Wanderlust is dressed in a pair of silk pants and a painted-on white tank-top. He watches intently as the wheezing movers back the wardrobe against the wall and look to him for a gratuity. He simply laughs and offers a piece of advice originally told to him by an HIV positive opium dealer on his death bed: ‘Do your job. Do it well. And never -- never -- wear a rubber.’

How quaint.

With the moving men gone, Wanderlust turns to the camera. Trashy Romance is nowhere to be found; he’s gone in search of an eating establishment populated by extraordinarily beautiful, wedded gentlewomen -- Wanderlust’s favorite kind of female. Later, they will return to the spot, and Trashy will attempt to grope the most stunning of all the restaurant’s patrons, and Wanderlust will jump out and fuck him up horribly. Broken teeth, shredded gums, cracked orbital bone -- whatever’s needed to make it look legit. And Trashy’s happy to oblige.

Wanderlust stands in silence for a moment, thinking about the words of Eddie Patton. He’d viewed his promo not long before, and was taken aback by the kid’s unwillingness to lay down and admit his fragility and likeliness of getting trounced.)

WANDERLUST: “Eddie Patton, you foolish ectomorph, you try my patience. ...Do you not realize that if this were a novel, it would be a best-seller, and I would be the protagonist? Get it through your poorly developed skull: I am the one whom the plot is centered around.

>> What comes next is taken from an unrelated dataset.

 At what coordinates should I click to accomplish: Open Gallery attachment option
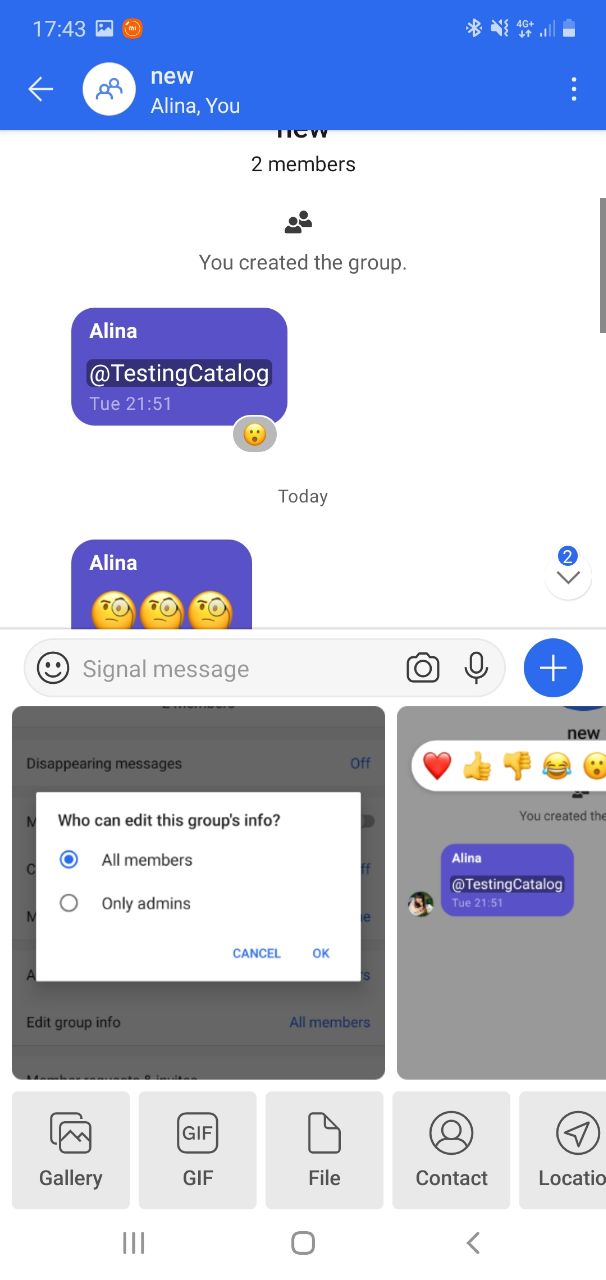click(71, 1150)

“The story begins and ends with me. The bargain bin is thattaway, boy!

“Now, I may come across as an offbeat sideshow freak because I prattle on about my sexual conquests and far-out escapades, but make no mistake: Wanderlust is a dangerous man. A very dangerous man. You, on the other hand, look like a weakling; a scrawny, effeminate sissy-boy whom I shall thrash with relative ease!

“I understand that NLW is to be a haven for oddballs and lunatics. But I am neither of these things. I am simply a man blessed with an insatiable libido; a traveller whose feet have traversed every worthwhile plain and land formation in existence; a... pro-wrestler... bent on capturing the most important glimmering waist accessory available to me!

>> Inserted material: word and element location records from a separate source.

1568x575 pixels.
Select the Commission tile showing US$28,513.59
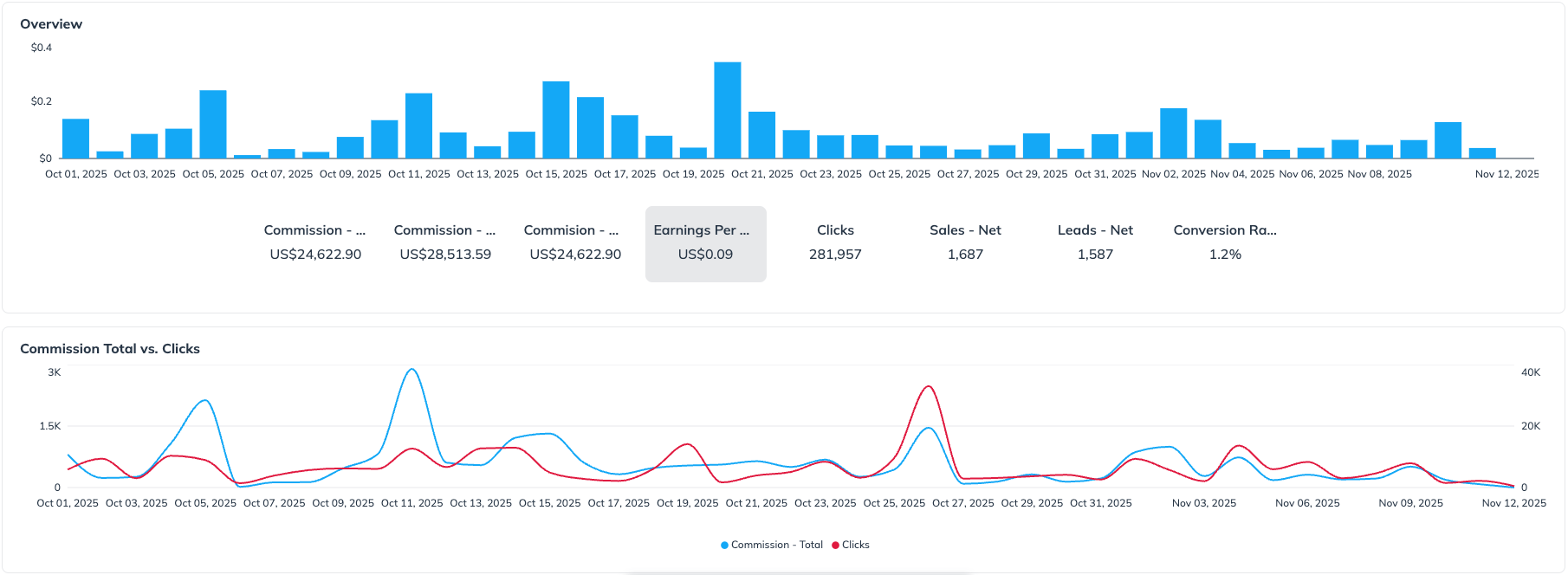pos(445,243)
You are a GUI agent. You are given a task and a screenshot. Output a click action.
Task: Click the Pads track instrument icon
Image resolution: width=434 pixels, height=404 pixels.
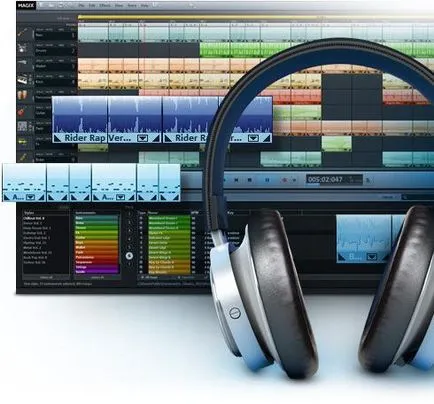pyautogui.click(x=23, y=127)
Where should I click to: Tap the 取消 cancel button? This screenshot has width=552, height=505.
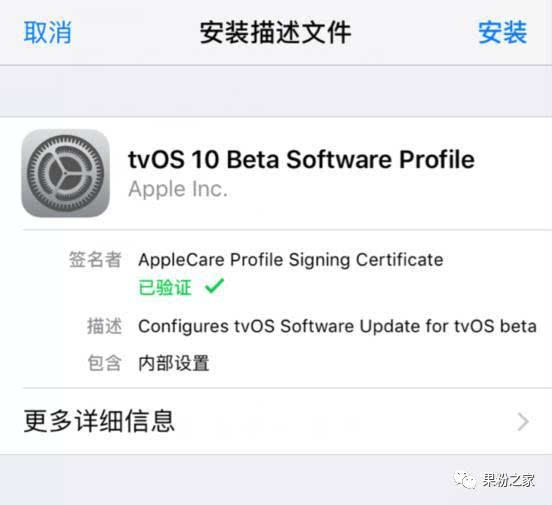(47, 32)
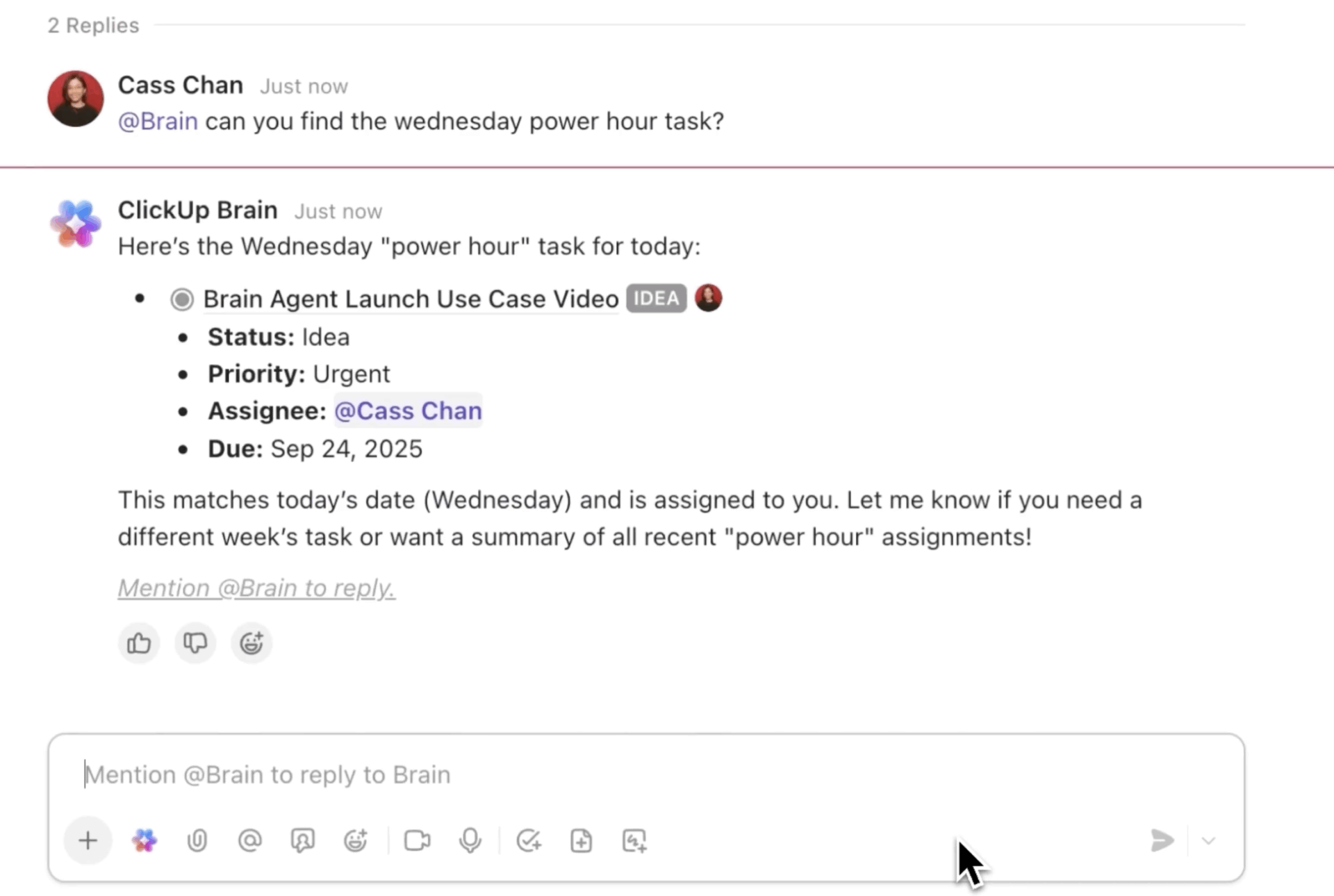The width and height of the screenshot is (1334, 896).
Task: Click the whiteboard-plus icon in composer
Action: [x=634, y=840]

“But you stand in my way, and, because of this, I laugh! I laugh long and hard! I have to ask: What’s it like to have a penis that is smaller than your pinky finger? Do you stare at yourself in the mirror before bed every night, wondering why? You pathetic, namby-pamby wuss, fate did not bestow upon you the requisite dimensions needed to beat me!

“Forget what your fresh-faced high-school lover told you, Eddie Patton: Size does matter. It matters A LOT. It’s a sad fact of life, but a fact that you nonetheless must come to grips with sooner rather than later!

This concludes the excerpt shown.